Super-resolution optical microscopy techniques such as STED microscopy allow the study of living cells with nanoscale resolution, otherwise impeded by the limited spatial resolution of conventional microscopes. This talk will highlight the basics, prospects and limitations of this technique for biophysical research. Besides the recording of images, the combination of STED with single-molecule sensitive spectroscopic tools such as Fluorescence Correlation Spectroscopy (FCS) discloses complex dynamical processes hidden to the conventional observations.
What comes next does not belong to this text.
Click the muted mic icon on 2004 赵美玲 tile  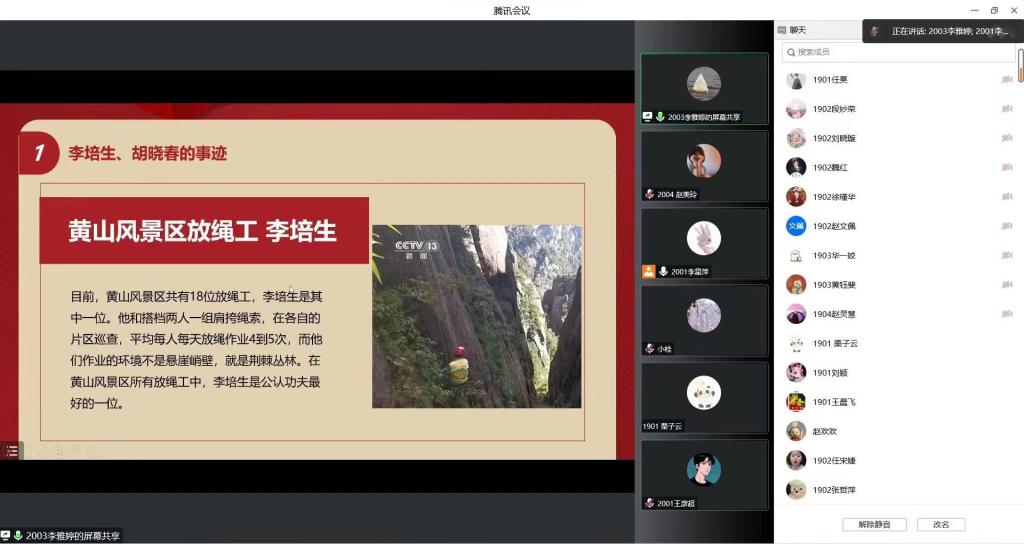[649, 194]
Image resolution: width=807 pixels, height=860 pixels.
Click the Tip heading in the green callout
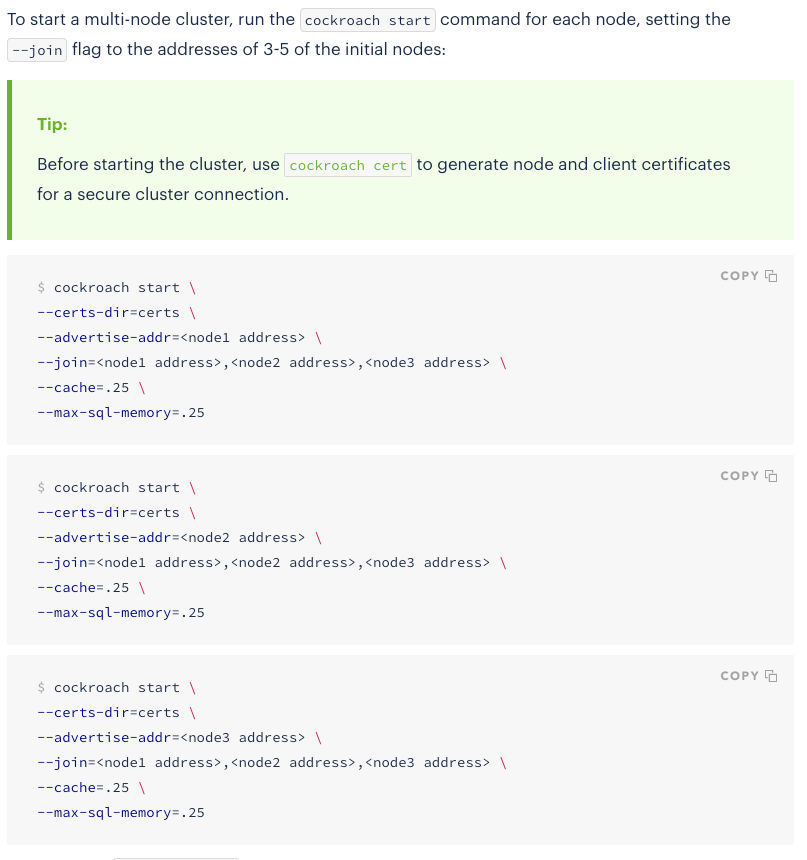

For example, STED-FCS offers novel insights into important cellular processes, such as lipid-lipid and lipid-protein interactions in the plasma membrane of living cells, and their role in cellular functionality, e.g. in the activation of immune cells such as T-cells.
Christian Eggeling
MRC Human Immunology Unit & Wolfson Imaging Centre Oxford, Weatherall Institute of Molecular Medicine, University of Oxford, Oxford, United Kingdom
The main research interests of my laboratory are focused on the application and development of ultra-sensitive, live-cell fluorescence microscopy techniques with a spatial resolution down to the molecular level (super-resolution microscopy or nanoscopy), superior to conventional optical microscopes. These super-resolution microscopes will be used to unravel nanoscopic changes at the molecular level in living cells following cellular immune responses. We are planning to visualize previously un-detectable molecular interactions (such as protein-protein and protein-lipid interactions), which will shed new light on different molecular pathways triggered at the cell surface and intracellularly during antigen presentation by dendritic cells and T cell activation.